### Exercise description
Identify every line in the records below that contains the word "agent", and reproduce each one.

### Supplied entries

....

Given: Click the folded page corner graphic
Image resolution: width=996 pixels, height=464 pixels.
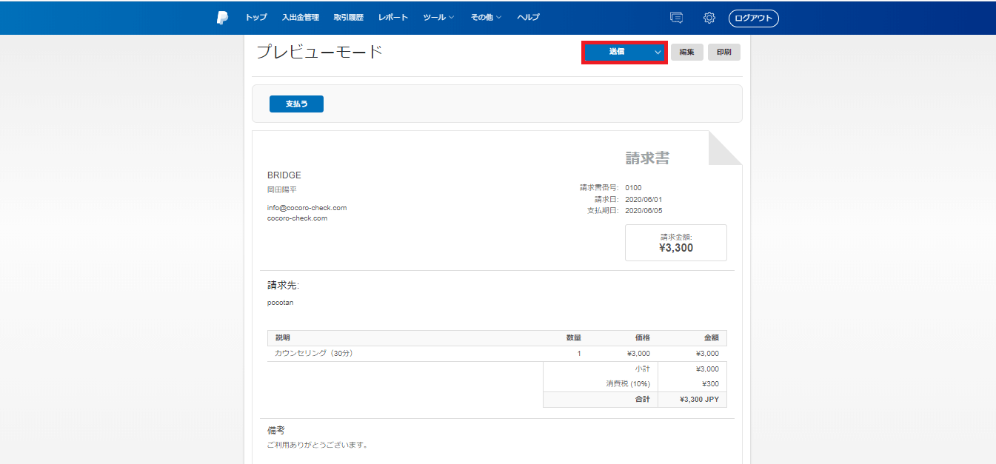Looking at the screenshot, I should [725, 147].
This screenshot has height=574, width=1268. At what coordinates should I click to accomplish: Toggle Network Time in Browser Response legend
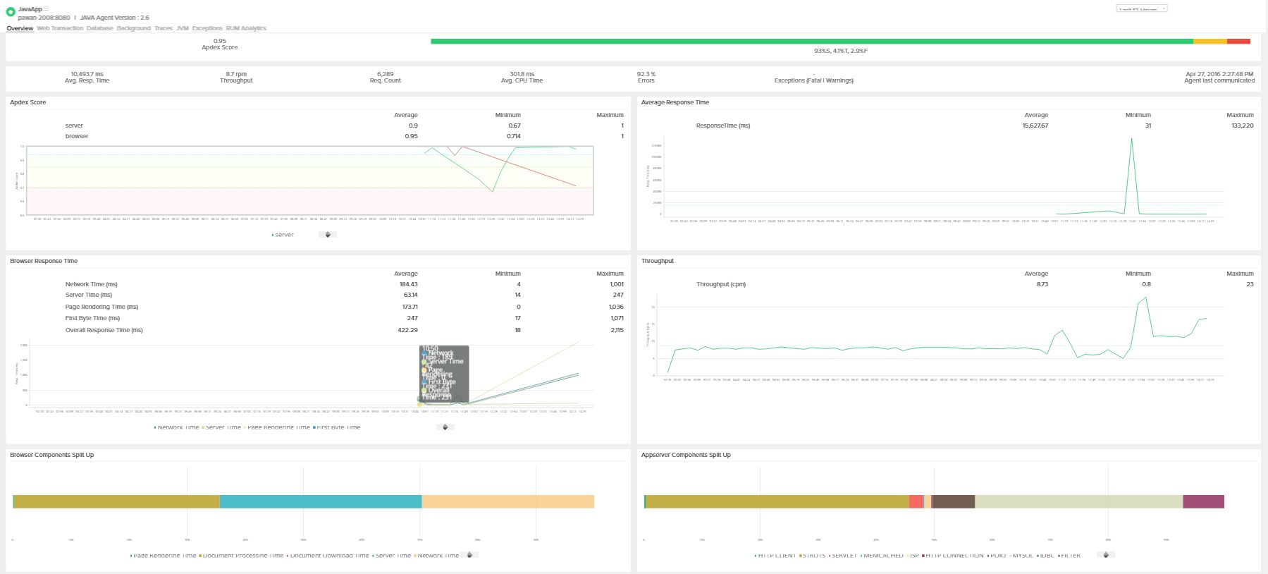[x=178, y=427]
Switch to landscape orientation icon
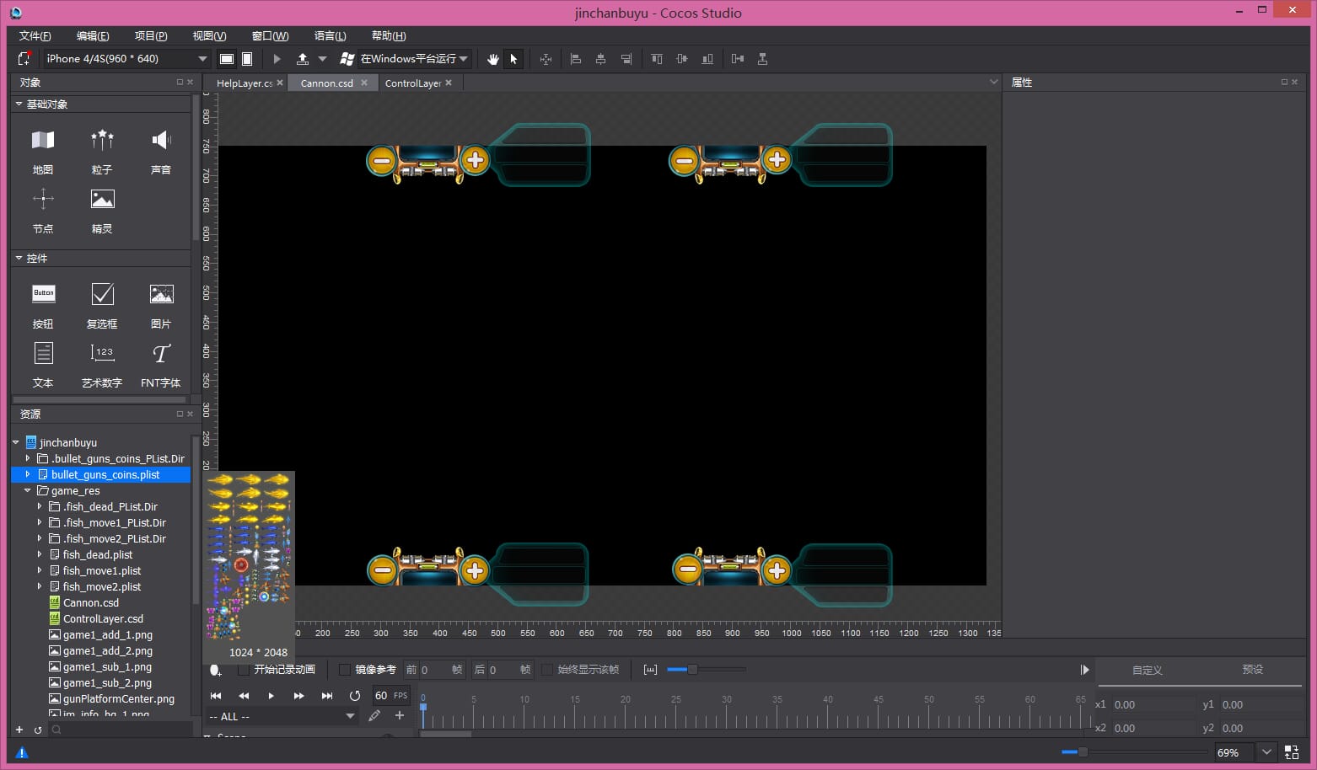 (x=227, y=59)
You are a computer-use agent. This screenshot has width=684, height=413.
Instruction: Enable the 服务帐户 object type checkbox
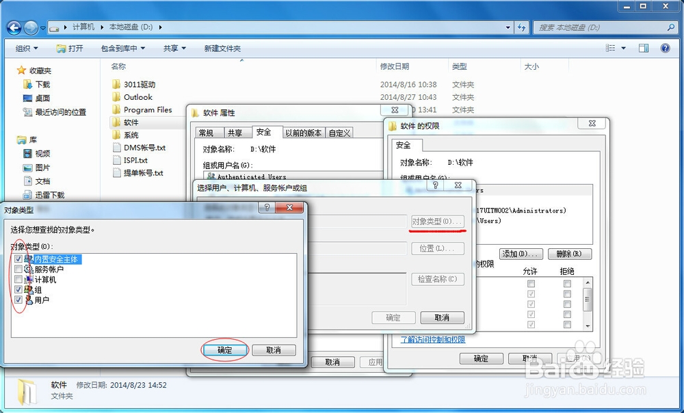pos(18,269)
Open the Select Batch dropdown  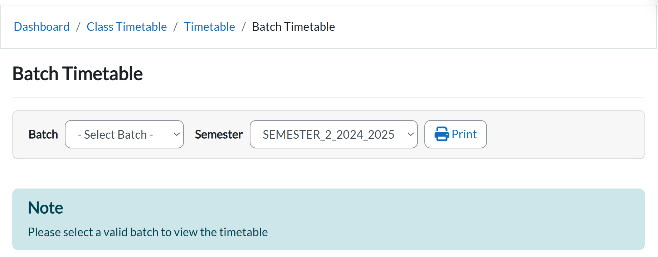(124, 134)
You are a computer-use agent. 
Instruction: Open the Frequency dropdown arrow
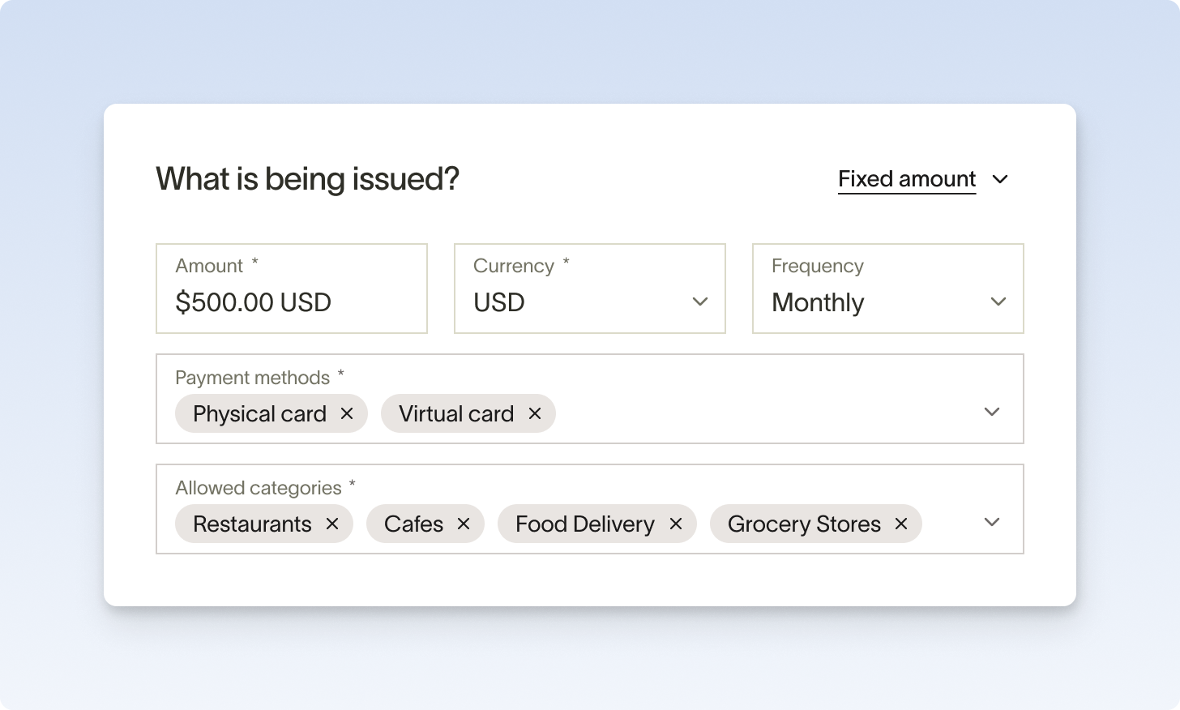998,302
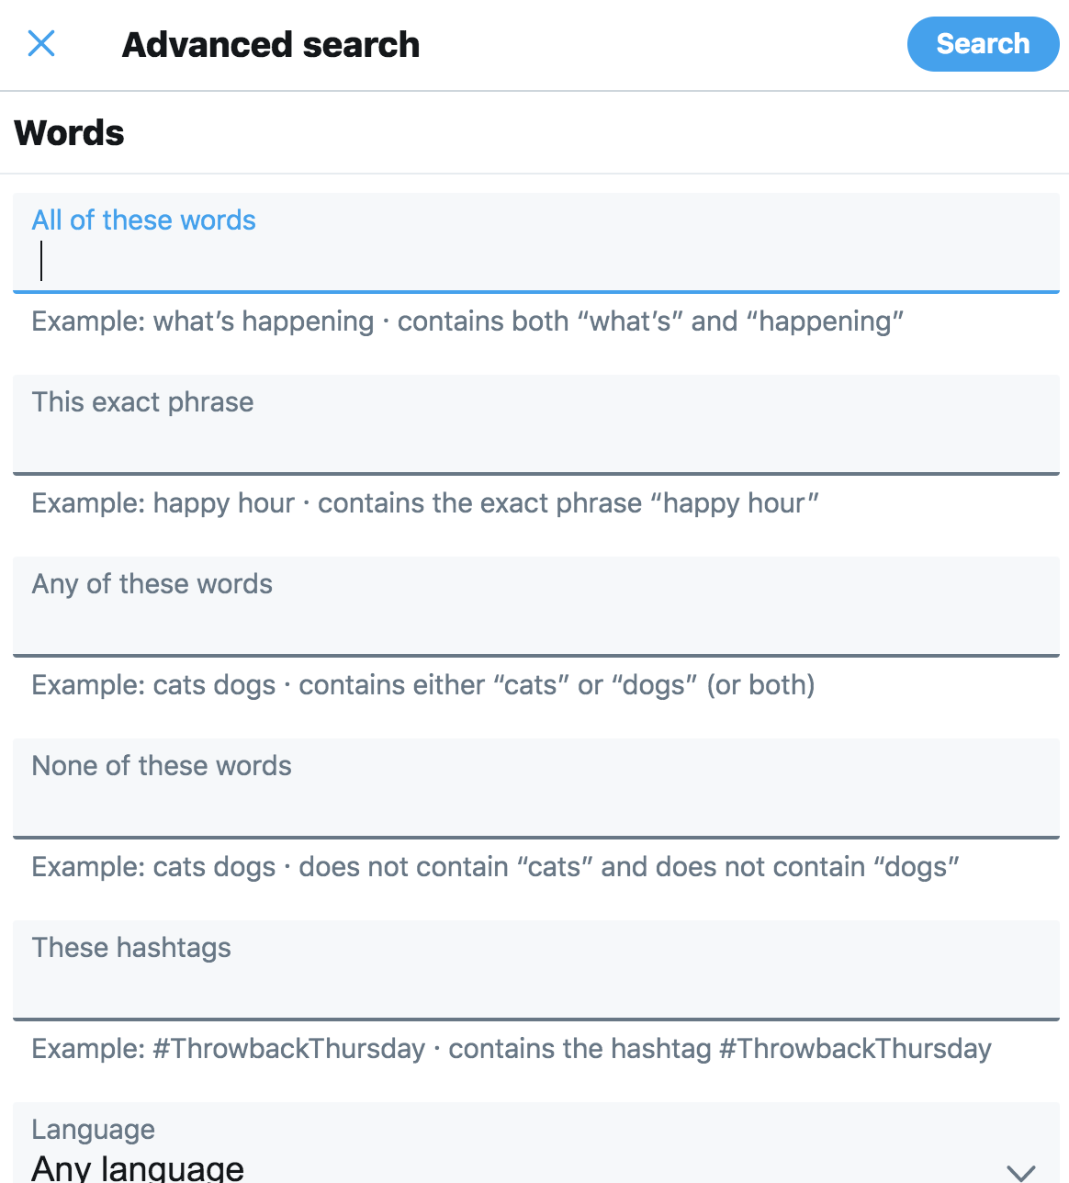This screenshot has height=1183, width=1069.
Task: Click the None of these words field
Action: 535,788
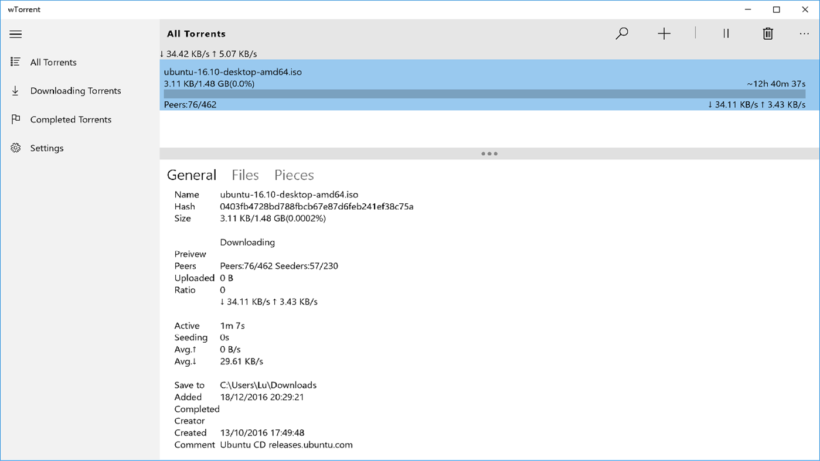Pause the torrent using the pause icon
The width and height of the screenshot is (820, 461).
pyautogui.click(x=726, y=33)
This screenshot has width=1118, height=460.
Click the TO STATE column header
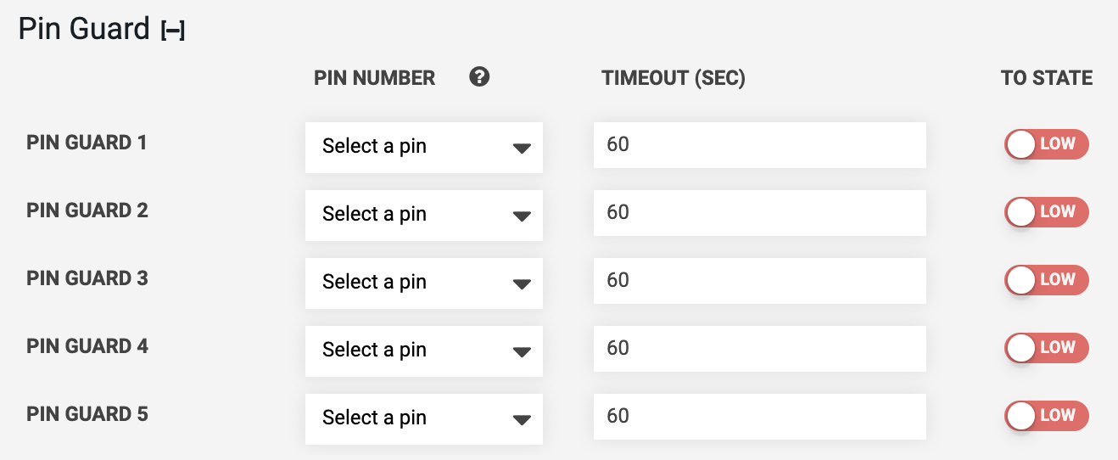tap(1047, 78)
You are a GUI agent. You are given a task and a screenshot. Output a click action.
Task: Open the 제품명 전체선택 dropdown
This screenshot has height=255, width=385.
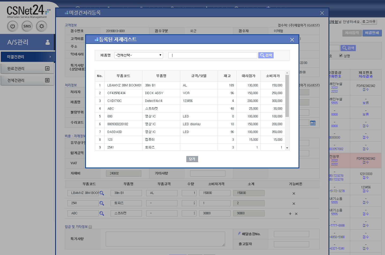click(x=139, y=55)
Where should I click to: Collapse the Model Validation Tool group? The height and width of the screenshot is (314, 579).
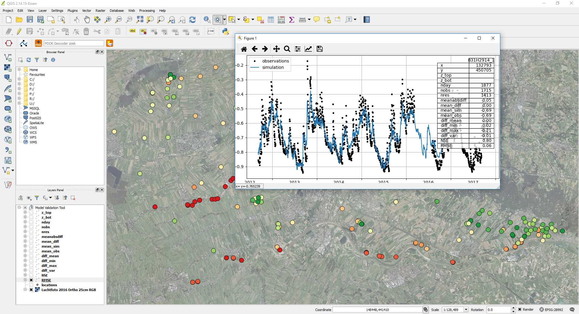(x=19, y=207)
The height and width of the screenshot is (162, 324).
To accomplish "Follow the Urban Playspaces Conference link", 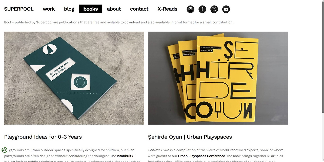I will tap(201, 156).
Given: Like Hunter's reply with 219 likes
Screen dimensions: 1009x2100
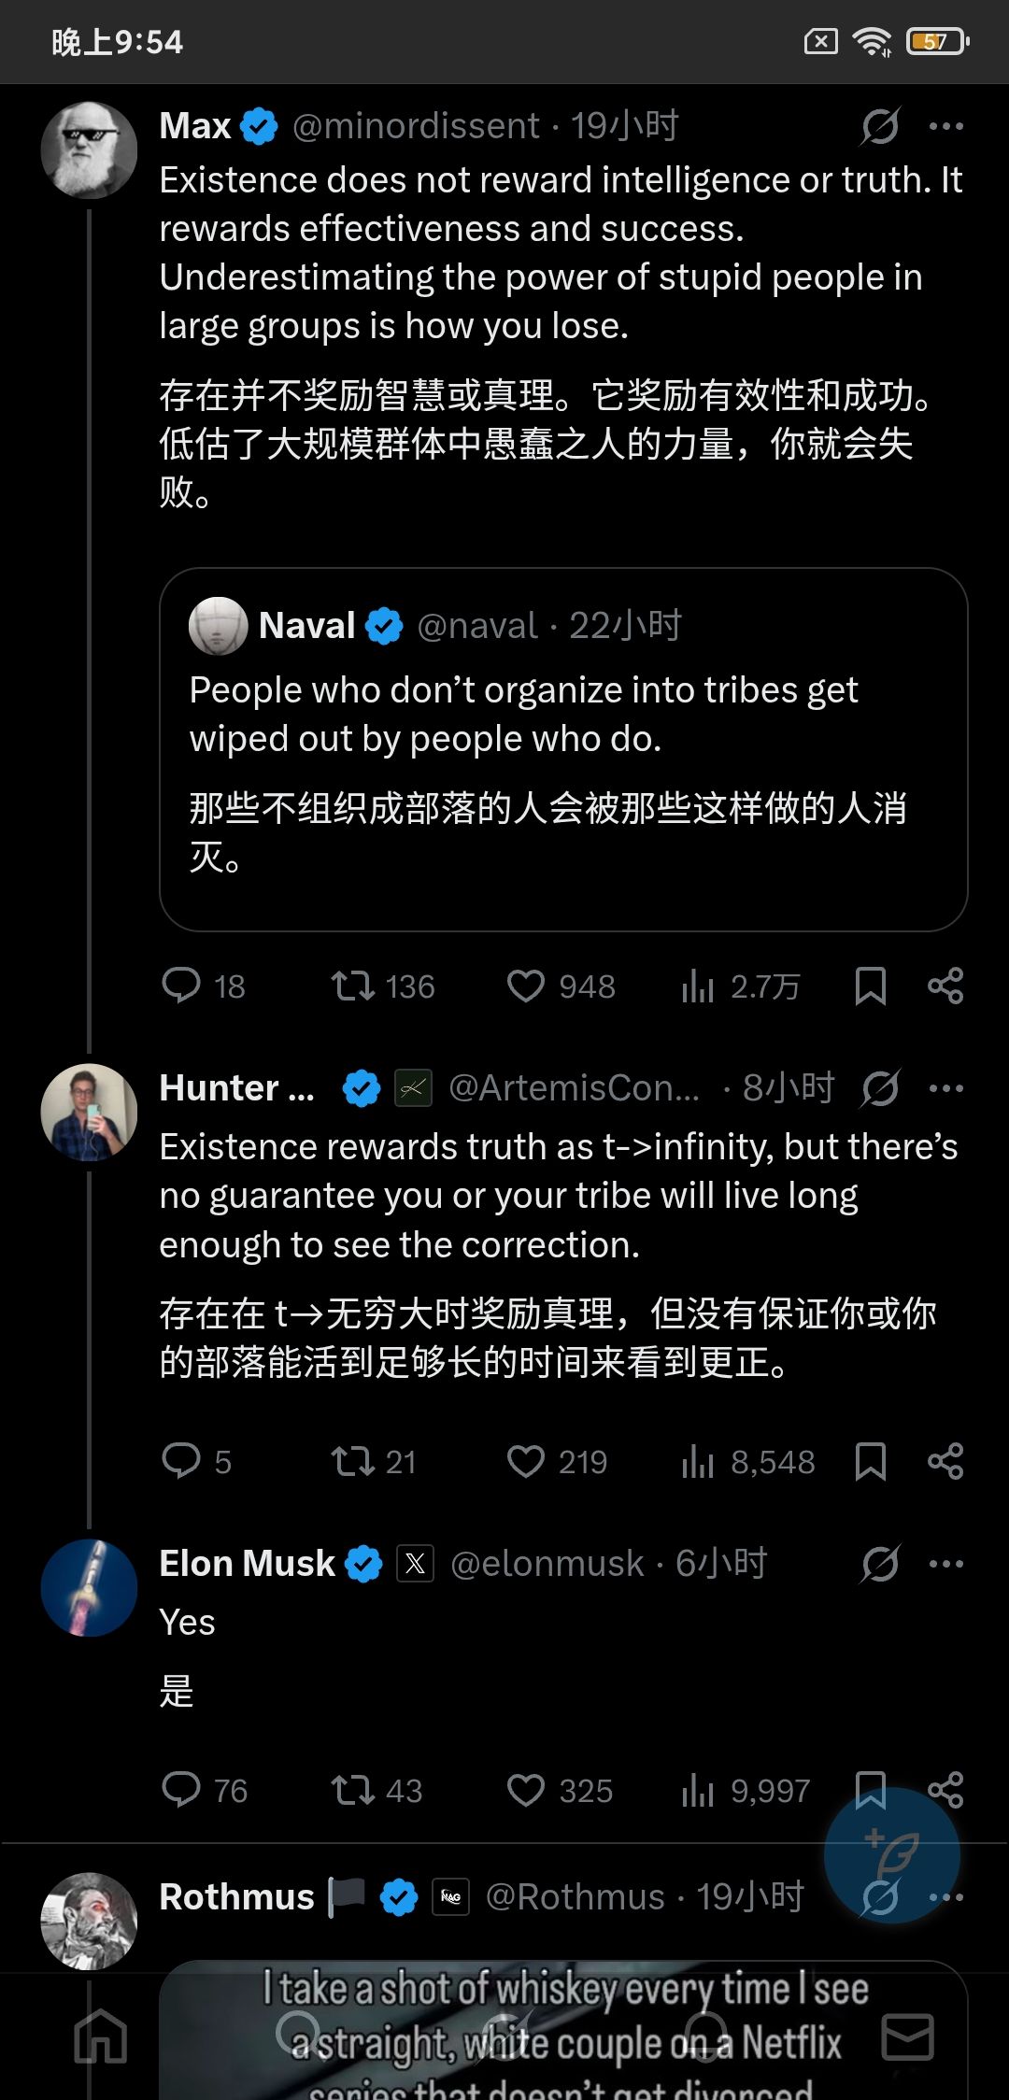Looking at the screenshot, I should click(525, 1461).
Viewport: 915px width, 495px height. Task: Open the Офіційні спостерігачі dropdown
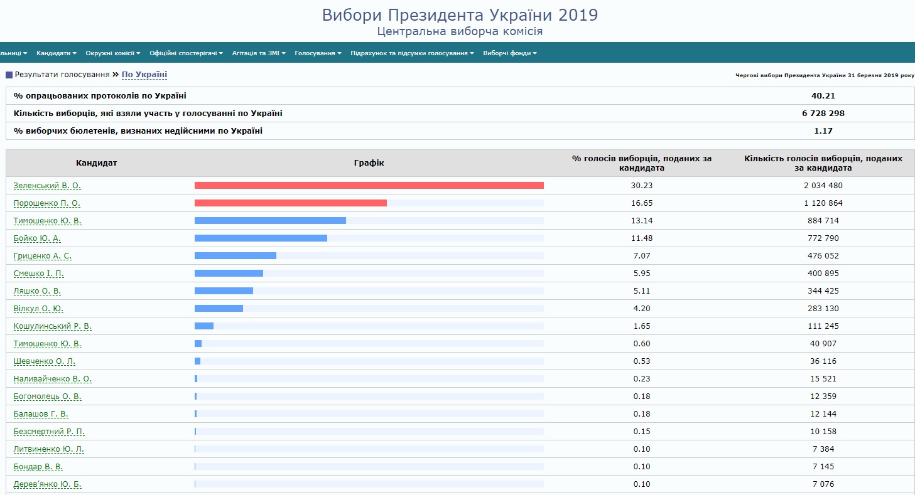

....

### Solved exercise
You are a computer-use agent. This screenshot has width=684, height=413.
You are a computer-use agent. 
You are a GUI agent. You are given a task and a screenshot. Output a click action.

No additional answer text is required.